## [THE TASK]
List every line in the data below that contains the word "should", copying each such line in full.

(Pointing data for screenshots and pages)
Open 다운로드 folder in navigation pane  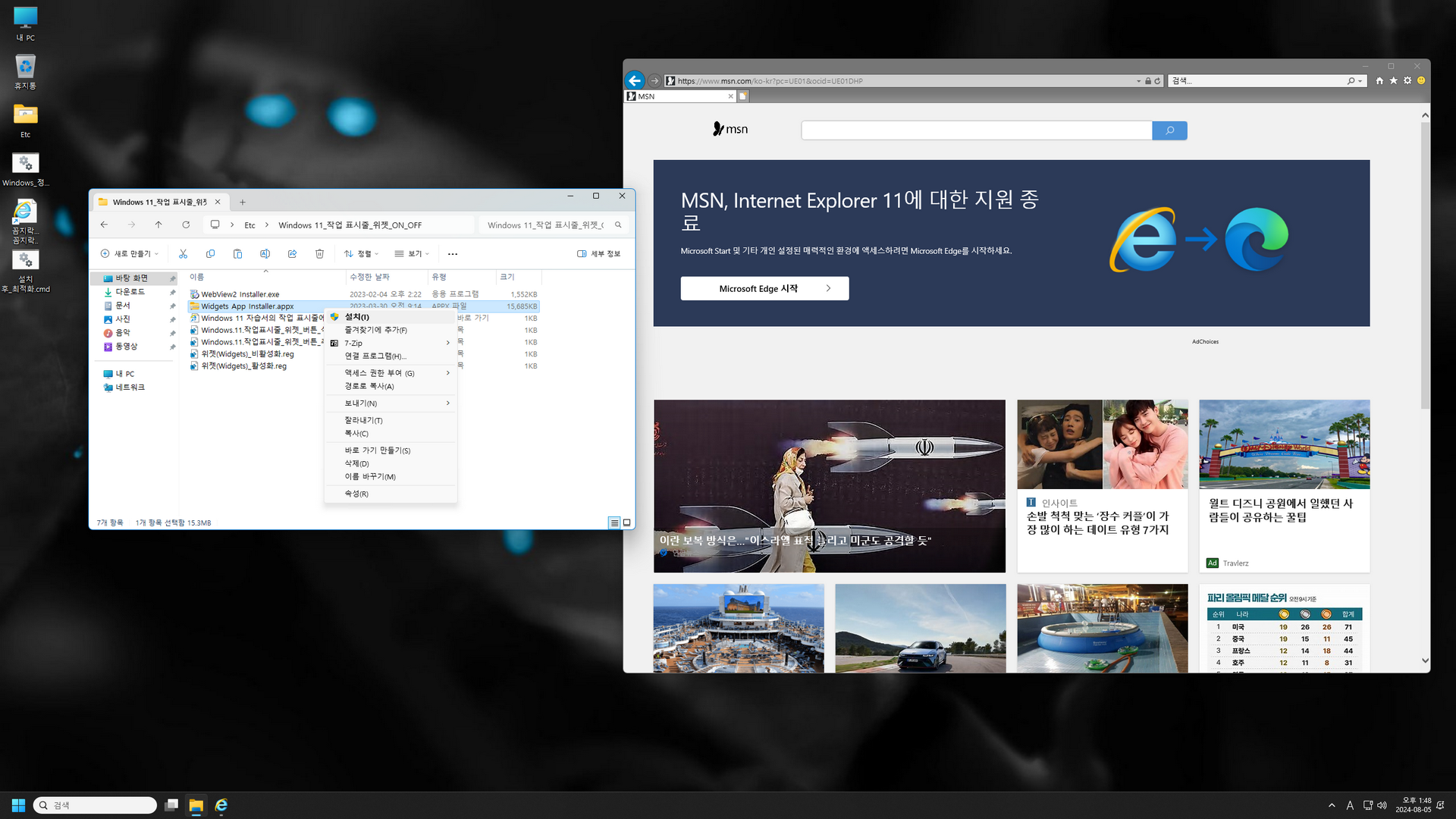click(x=130, y=292)
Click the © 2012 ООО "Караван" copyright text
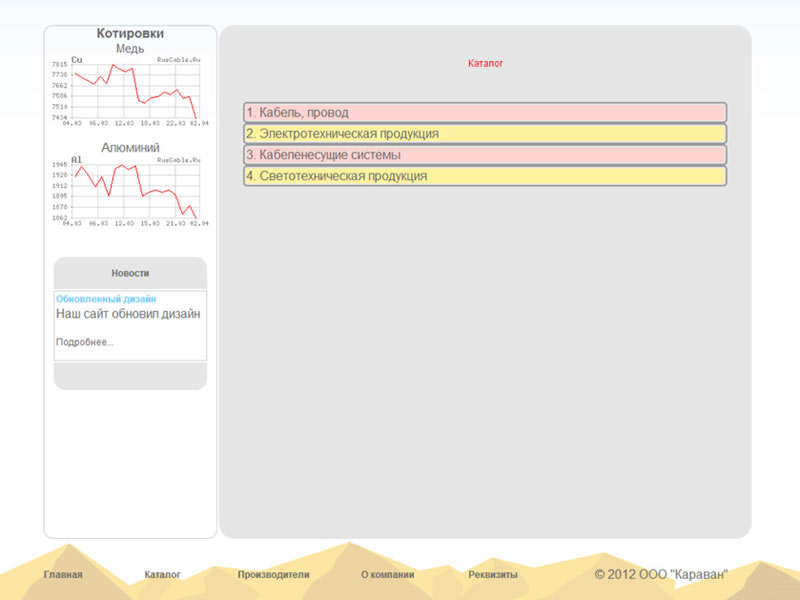The height and width of the screenshot is (600, 800). 661,574
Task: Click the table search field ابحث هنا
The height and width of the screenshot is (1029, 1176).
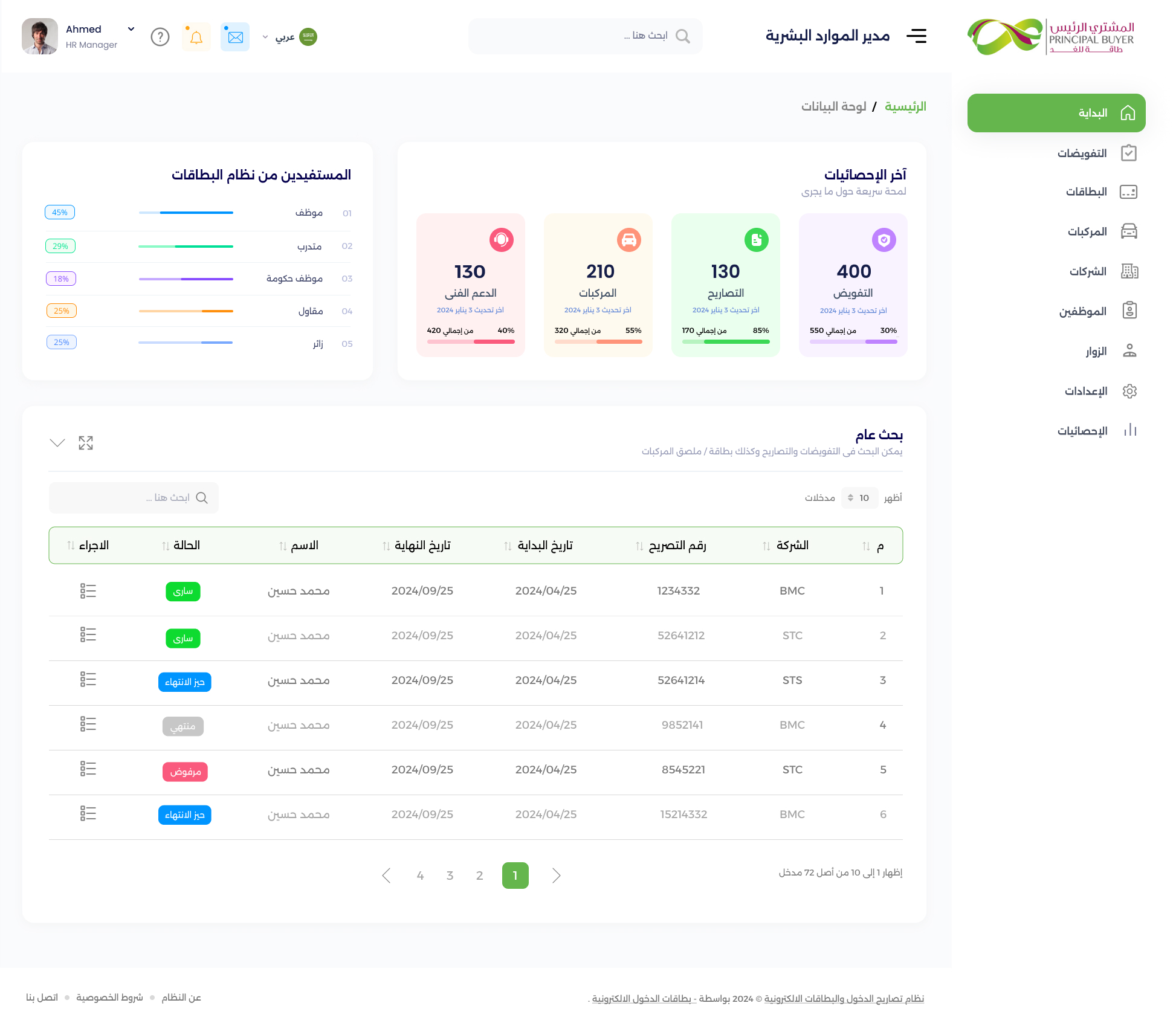Action: (134, 498)
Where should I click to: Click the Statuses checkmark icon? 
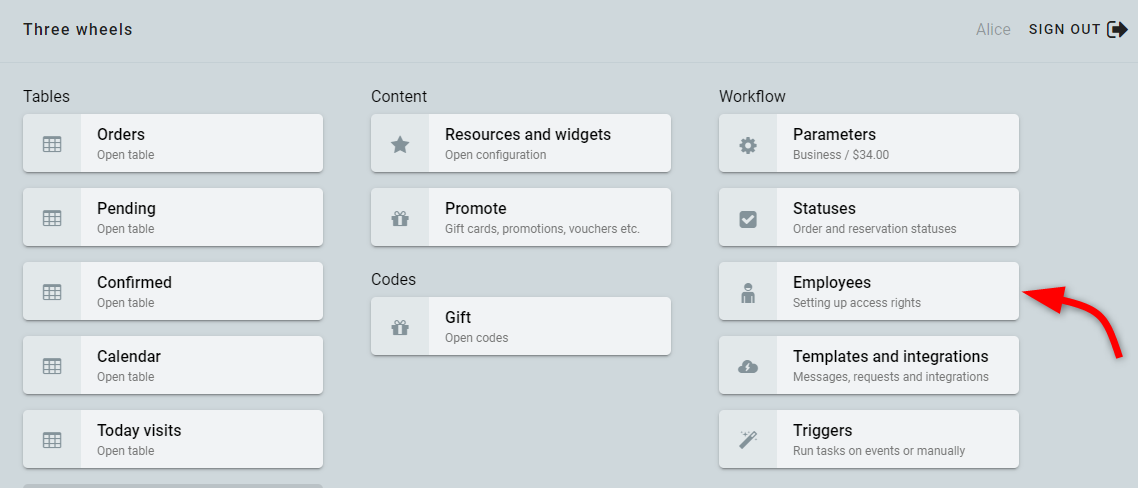click(748, 219)
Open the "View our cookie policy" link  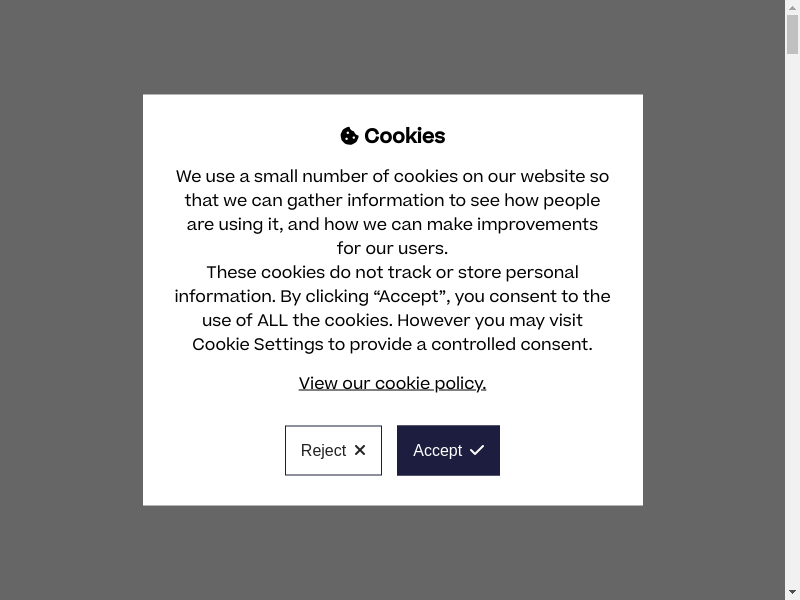pyautogui.click(x=392, y=384)

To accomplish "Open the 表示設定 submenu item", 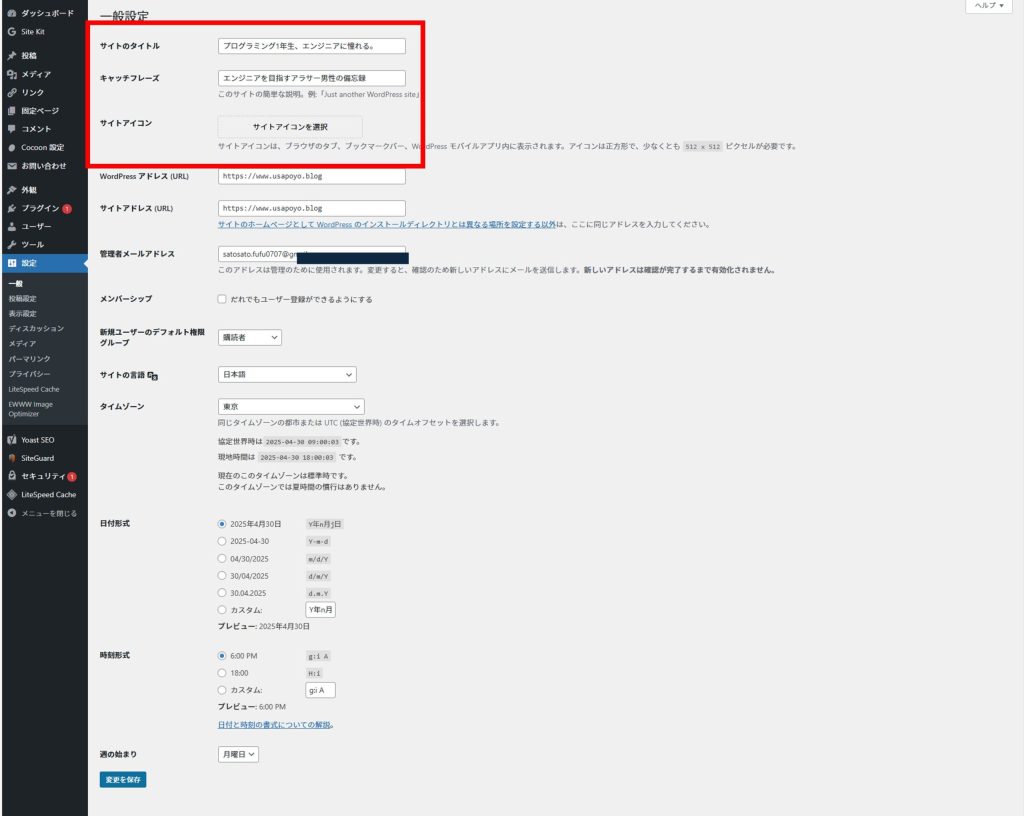I will tap(22, 313).
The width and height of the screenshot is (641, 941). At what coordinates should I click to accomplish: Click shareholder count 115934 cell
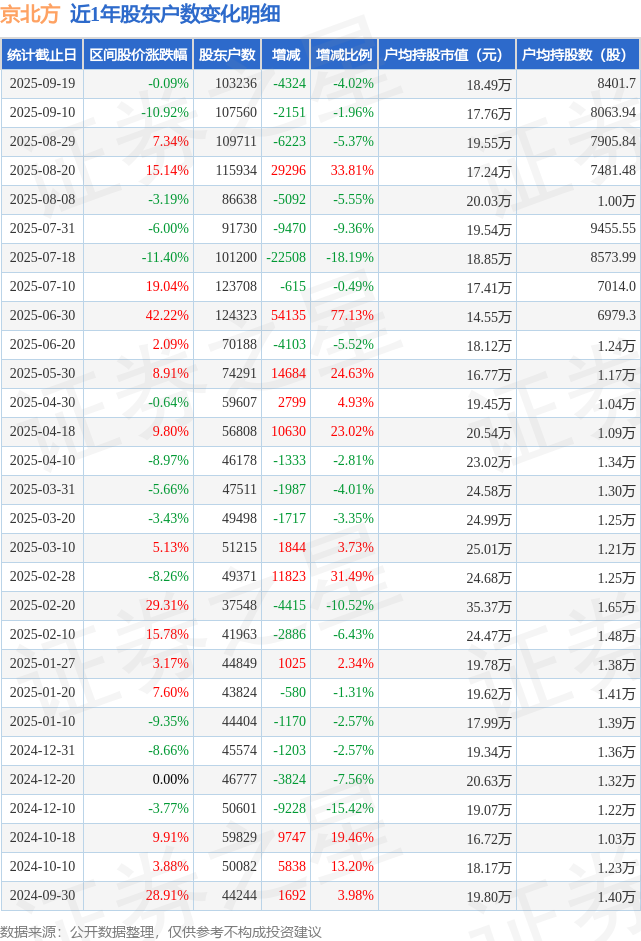[235, 171]
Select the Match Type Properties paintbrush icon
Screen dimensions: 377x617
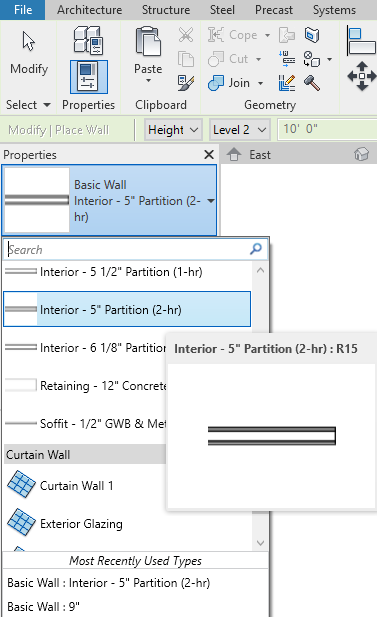click(x=186, y=83)
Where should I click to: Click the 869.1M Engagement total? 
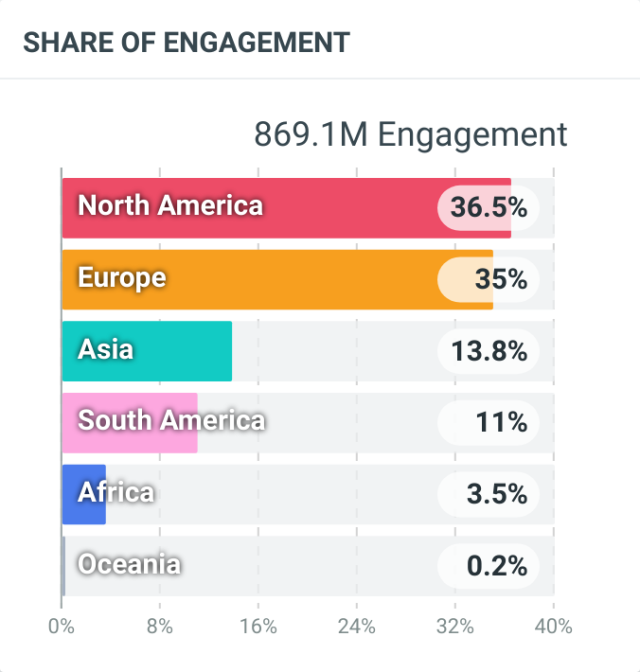410,135
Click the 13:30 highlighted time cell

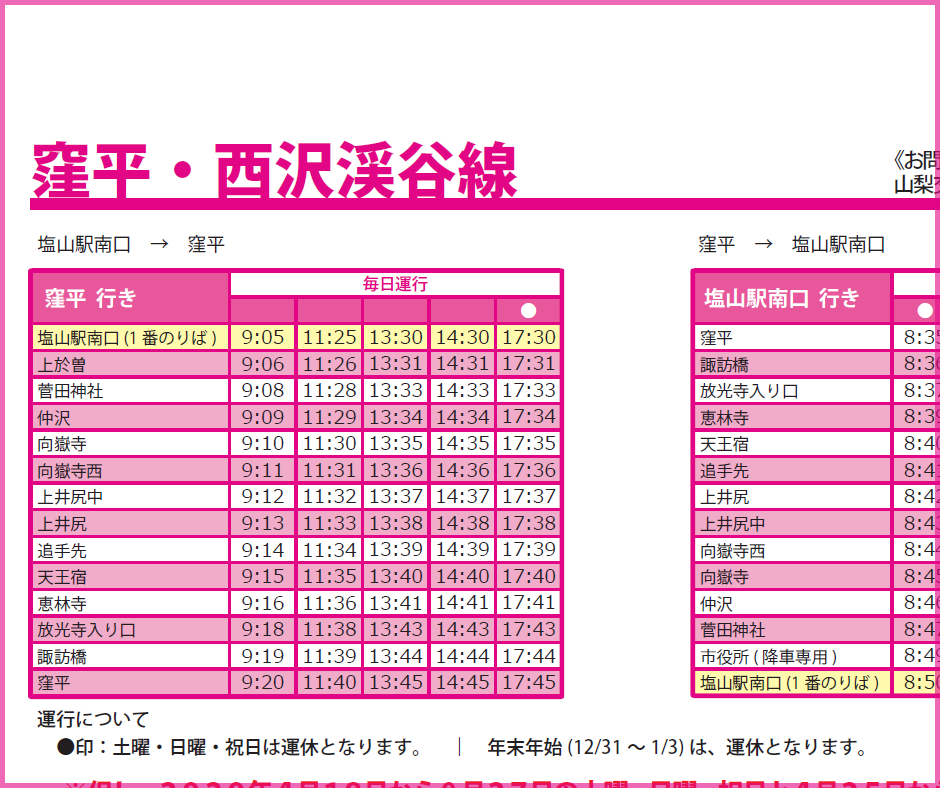395,338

## [RESPONSE]
Where should I click to: Click the Statuses checkmark icon? 
The width and height of the screenshot is (641, 941). At what coordinates should I click to accomplish: Click shareholder count 115934 cell
Where should I click to: Click the 869.1M Engagement total? 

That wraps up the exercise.